Challenge -
Rewrite the lines between the one holding "This screenshot has width=1050, height=800." and the one holding "pos(86,548)", inclusive, putting "terrain setting" in place of "topo value" and keeping everything else the same.

Supplied entries -
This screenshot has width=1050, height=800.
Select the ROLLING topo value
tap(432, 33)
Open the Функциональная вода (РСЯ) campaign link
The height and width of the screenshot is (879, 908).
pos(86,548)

--

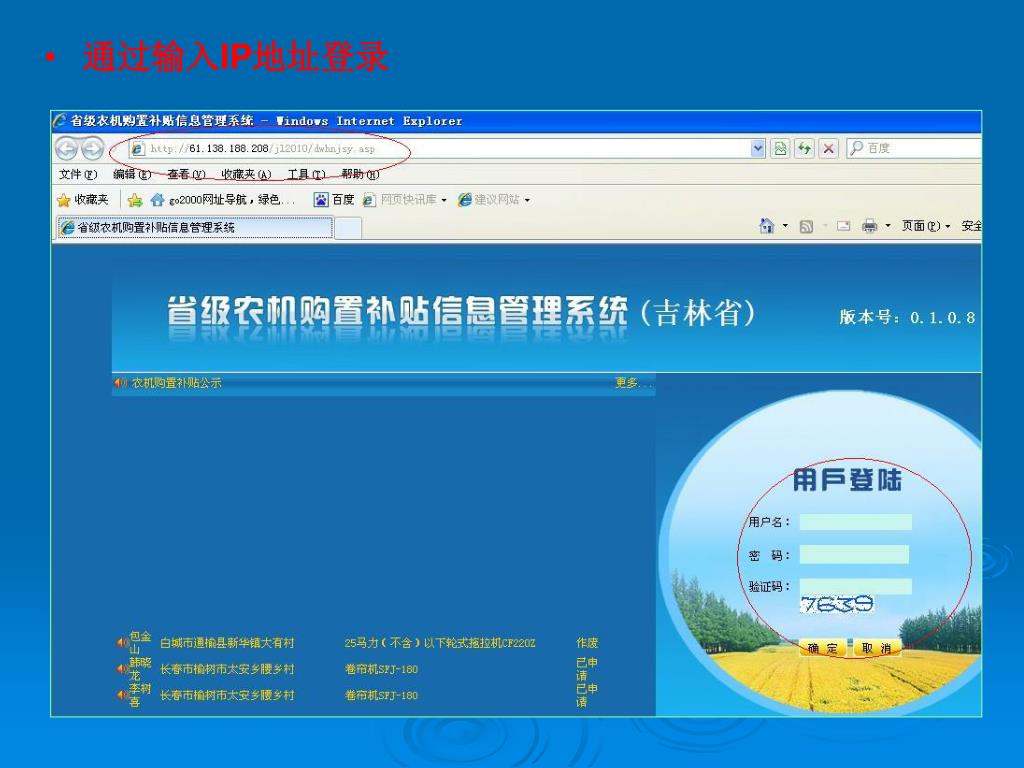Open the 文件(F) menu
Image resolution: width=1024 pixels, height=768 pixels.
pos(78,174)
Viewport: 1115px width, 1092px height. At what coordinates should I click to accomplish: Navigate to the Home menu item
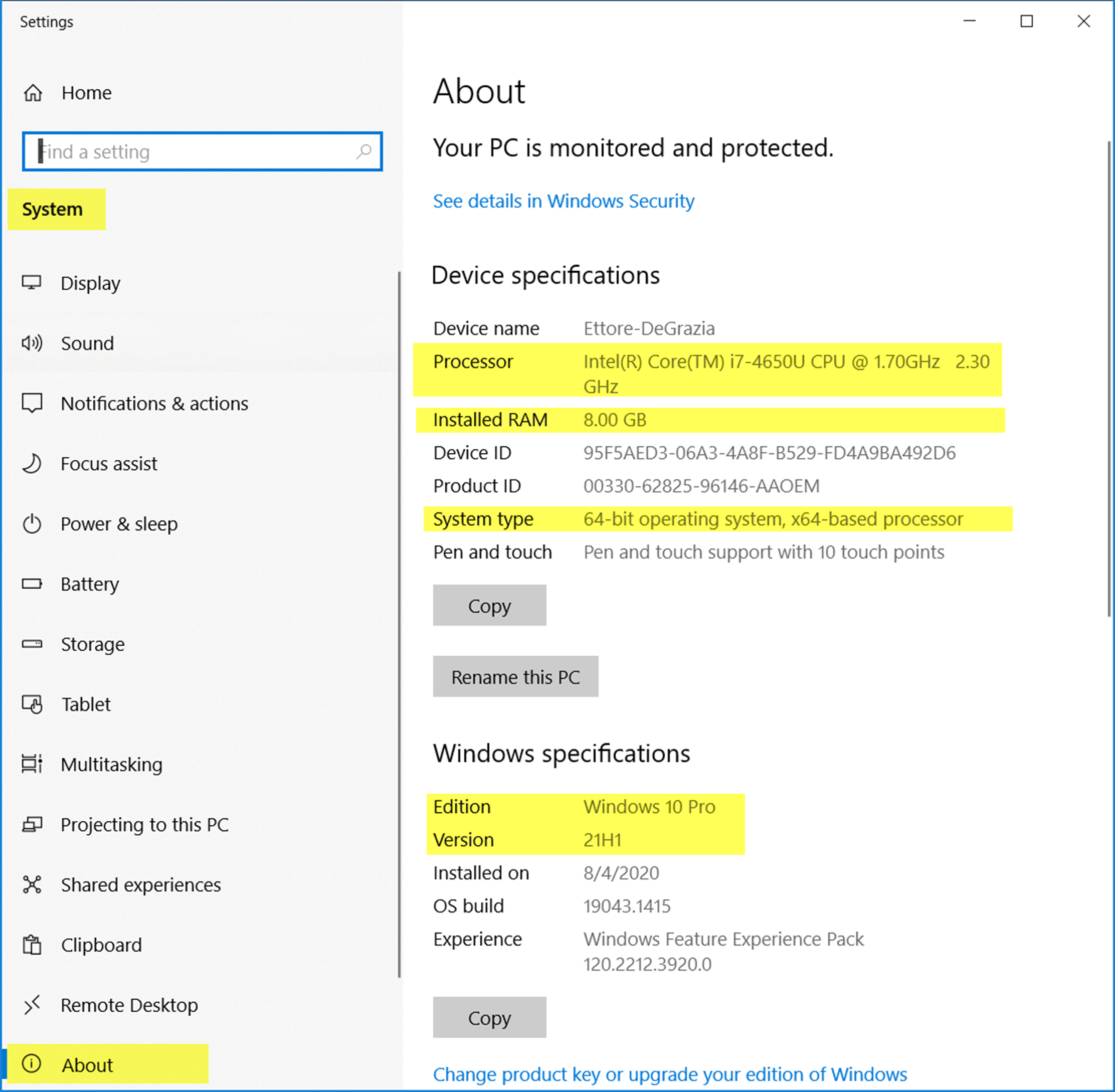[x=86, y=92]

The completed task -
This screenshot has width=1050, height=800.
Select the ROLLING terrain setting
tap(432, 33)
Open the Функциональная вода (РСЯ) campaign link
The height and width of the screenshot is (879, 908).
pos(86,548)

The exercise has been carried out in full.